Archives of Maryland
(Biographical Series)

Samuel Wiltshire
MSA SC 3520-17122 

Biography:

Samuel Wiltshire enlisted in the Fourth Company of the First Maryland Regiment in January, 1776, becoming an early volunteer in the American Revolution. He served among the men whose heroic stand at the Battle of Brooklyn in August, 1776, enabled the rest of the American army to escape, the fabled "Maryland 400." While he survived that battle, and several others that fall, he apparently ended his military career in less than honorable circumstances as a deserter in May of 1777. [1]

The Battle of Brooklyn (sometimes called the Battle of Long Island), fought on August 27, 1776, was the first full-scale battle of the Revolutionary War, and was an attempt by the Americans to prevent the British from taking New York. The battle was complete disaster for the Americans, as the Continental Army was outflanked and surrounded by the British. A portion of the Maryland troops, including Wiltshire's company, sought to retreat to the American's fortified camp, but were blocked by the British. The Marylanders launched a series of attacks which delayed the British advance and allowed the bulk of the American troops to escape, at high cost. Some 80 percent of Wiltshire's company was killed or captured; he was one of only a dozen privates, along with a sergeant and a drummer, who survived the battle. [2]  

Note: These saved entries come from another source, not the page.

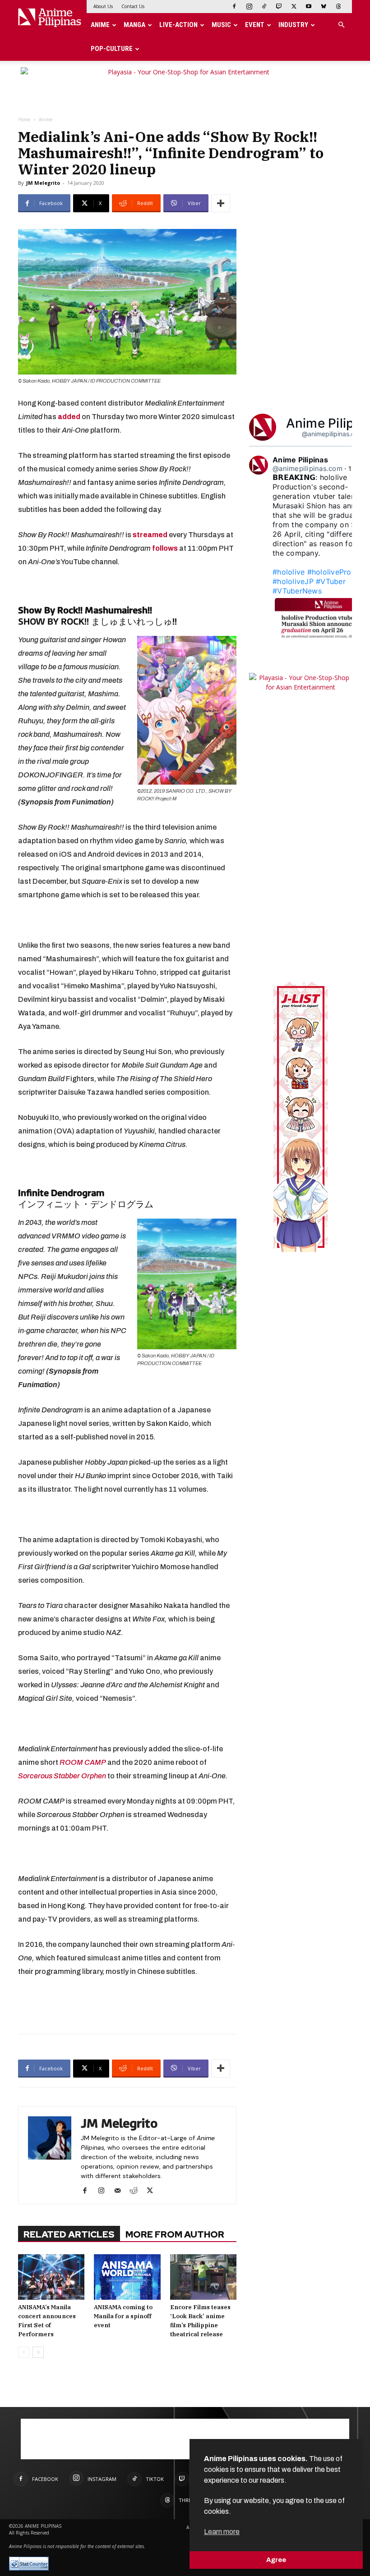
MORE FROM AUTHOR (174, 2234)
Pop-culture (112, 49)
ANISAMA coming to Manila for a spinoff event (123, 2316)
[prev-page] (23, 2352)
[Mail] (120, 2191)
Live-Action (178, 25)
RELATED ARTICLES (69, 2234)
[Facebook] (234, 6)
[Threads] (338, 6)
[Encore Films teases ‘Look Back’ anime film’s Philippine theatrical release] (203, 2277)
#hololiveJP (293, 581)
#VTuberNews (297, 590)
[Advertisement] (127, 2003)
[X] (294, 6)
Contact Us (132, 6)
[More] (220, 203)
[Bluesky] (323, 6)
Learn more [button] (222, 2531)
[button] (341, 25)
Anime (100, 25)
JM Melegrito (43, 182)
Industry (293, 25)
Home (24, 119)
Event (254, 25)
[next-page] (38, 2352)
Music (221, 25)
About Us (103, 6)
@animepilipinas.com (333, 434)
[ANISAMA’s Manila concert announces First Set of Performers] (51, 2277)
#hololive (289, 571)
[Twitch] (279, 6)
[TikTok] (264, 6)
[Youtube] (308, 6)
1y (352, 468)
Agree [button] (276, 2559)
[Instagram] (249, 6)
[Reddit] (137, 2191)
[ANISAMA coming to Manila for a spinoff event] (127, 2277)
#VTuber (331, 581)
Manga (134, 25)
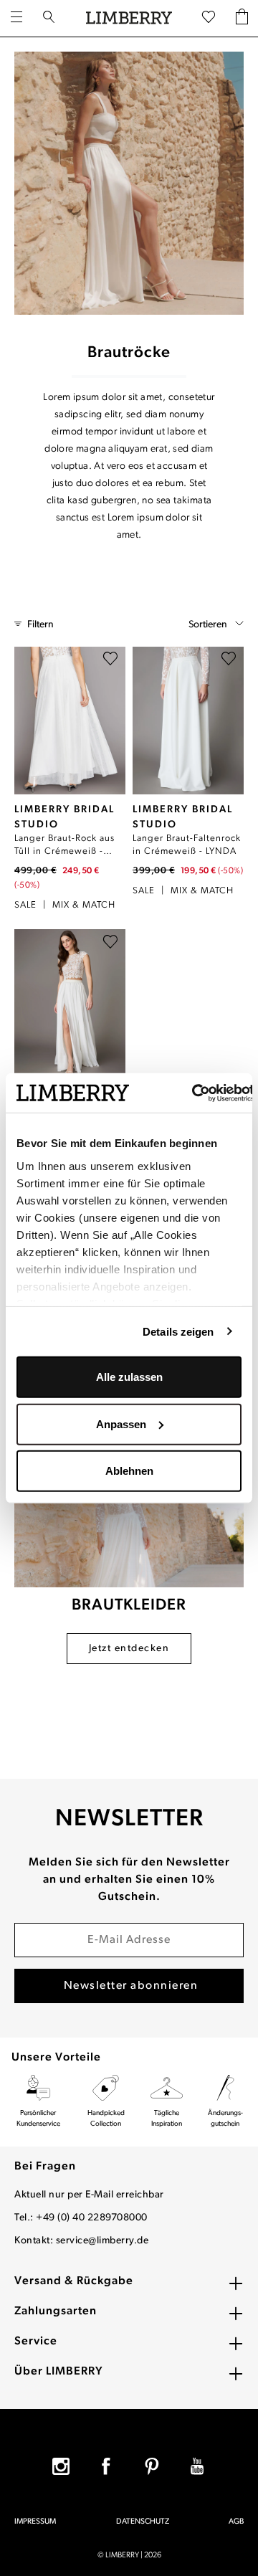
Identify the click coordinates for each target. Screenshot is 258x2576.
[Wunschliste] (208, 18)
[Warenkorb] (242, 18)
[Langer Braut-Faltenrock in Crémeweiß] (188, 721)
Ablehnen (129, 1471)
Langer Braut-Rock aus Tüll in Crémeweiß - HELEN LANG (64, 846)
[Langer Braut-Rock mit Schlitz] (69, 1003)
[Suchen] (48, 18)
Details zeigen (178, 1331)
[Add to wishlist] (110, 662)
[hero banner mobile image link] (129, 183)
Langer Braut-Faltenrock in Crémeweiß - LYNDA (187, 845)
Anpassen (121, 1423)
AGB (236, 2522)
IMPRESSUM (35, 2522)
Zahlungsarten (55, 2311)
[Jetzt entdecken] (129, 1511)
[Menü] (16, 18)
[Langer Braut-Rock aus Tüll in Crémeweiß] (69, 721)
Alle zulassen (129, 1377)
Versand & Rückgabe (73, 2281)
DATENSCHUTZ (142, 2522)
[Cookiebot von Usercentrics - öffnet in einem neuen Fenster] (193, 1092)
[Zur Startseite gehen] (129, 18)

Wiltshire stayed with the army through the rest of the difficult fall of 1776, a series of defeats that saw the American pushed out of New York, followed with revitalizing victories at Trenton and Princeton late that winter. In December, 1776, he reenlisted in the First Maryland Regiment. However, the following May, he was reported as a deserter, and dropped off the historical record. Desertion had many causes during the American Revolution, ranging from cowardice to financial distress at home to administrative errors, and it is unknown what occurred in the case of Samuel Wiltshire.

-Owen Lourie

Notes:

1. Muster Rolls and Other Records of Service of Maryland Troops in the American Revolution, Archives of Maryland Online, vol. 18. pps. 12, 173.

2. Return of the Maryland troops, 27 September 1776. From Fold3.com. For more on the experience of the Marylanders at the Battle of Brooklyn, see "In Their Own Words," on the Maryland State Archives research blog, Finding the Maryland 400.